▶ Exercise details
Produce as output only the lines below starting at the line with "Expand proposal 2019.7.40172.S row" and continuing through the line with "Where should I", each one exactly as written.

▶ Data shown
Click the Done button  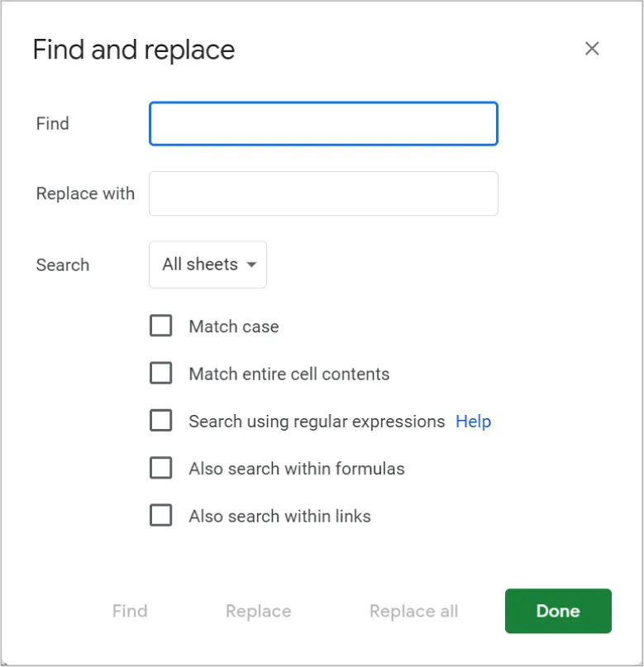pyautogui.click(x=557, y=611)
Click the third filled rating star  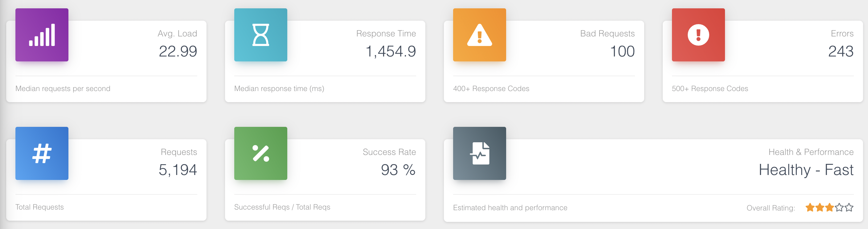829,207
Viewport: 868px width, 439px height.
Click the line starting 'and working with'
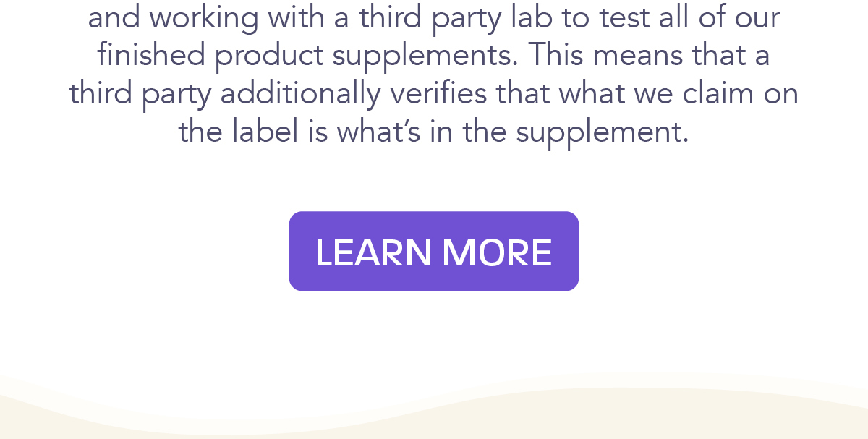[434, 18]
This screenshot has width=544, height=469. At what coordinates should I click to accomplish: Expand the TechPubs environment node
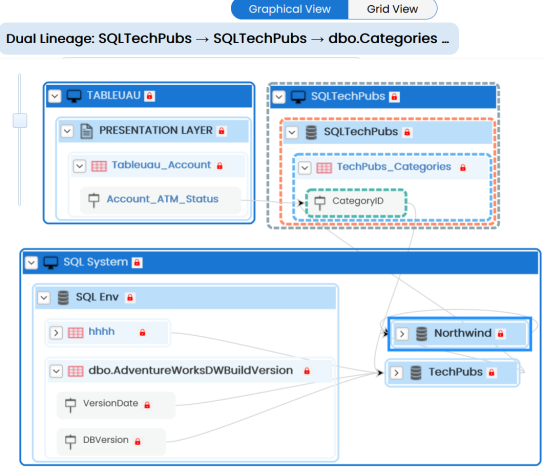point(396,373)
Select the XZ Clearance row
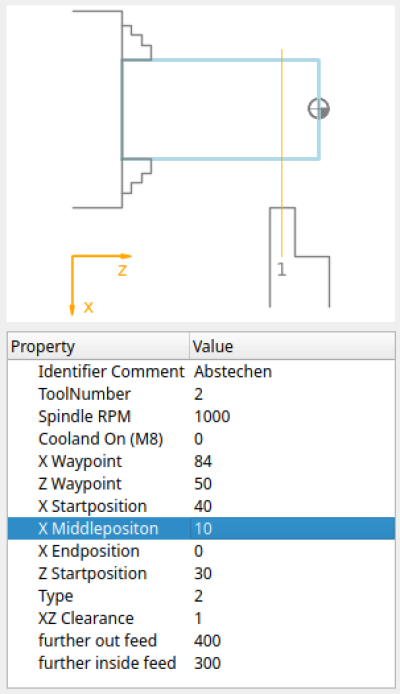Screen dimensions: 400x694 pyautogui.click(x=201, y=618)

...

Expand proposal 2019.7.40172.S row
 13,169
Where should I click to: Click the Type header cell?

---

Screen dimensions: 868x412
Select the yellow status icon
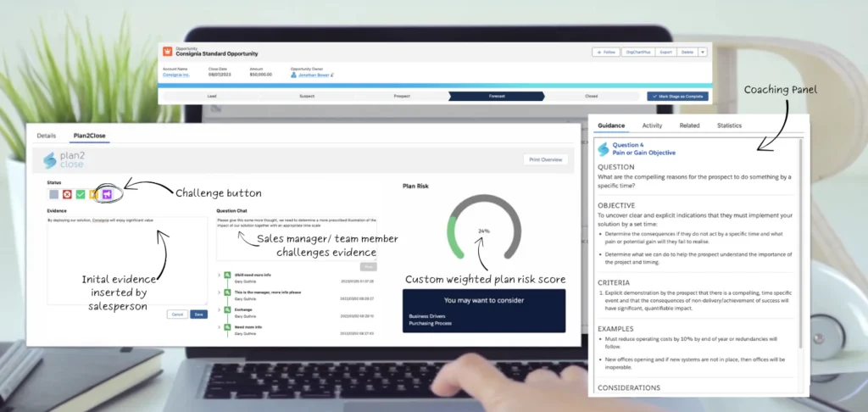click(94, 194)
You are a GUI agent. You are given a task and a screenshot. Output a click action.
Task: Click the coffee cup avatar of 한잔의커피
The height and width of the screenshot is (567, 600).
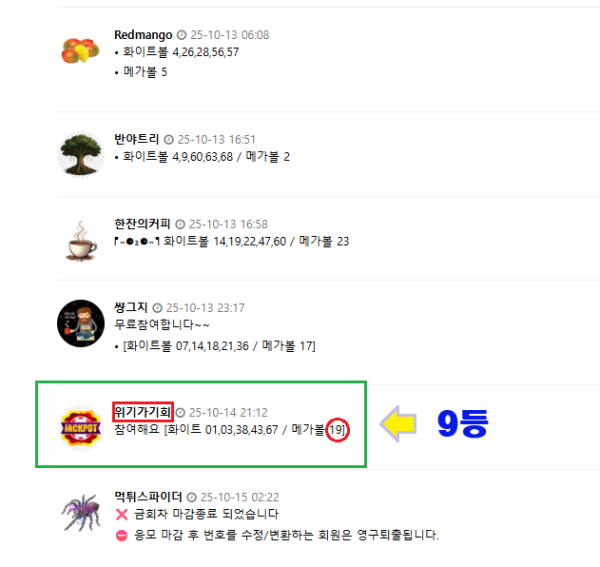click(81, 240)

▶ Response to the task
Expand proposal 2019.7.40172.S row
 13,169
Where should I click to: Click the Type header cell?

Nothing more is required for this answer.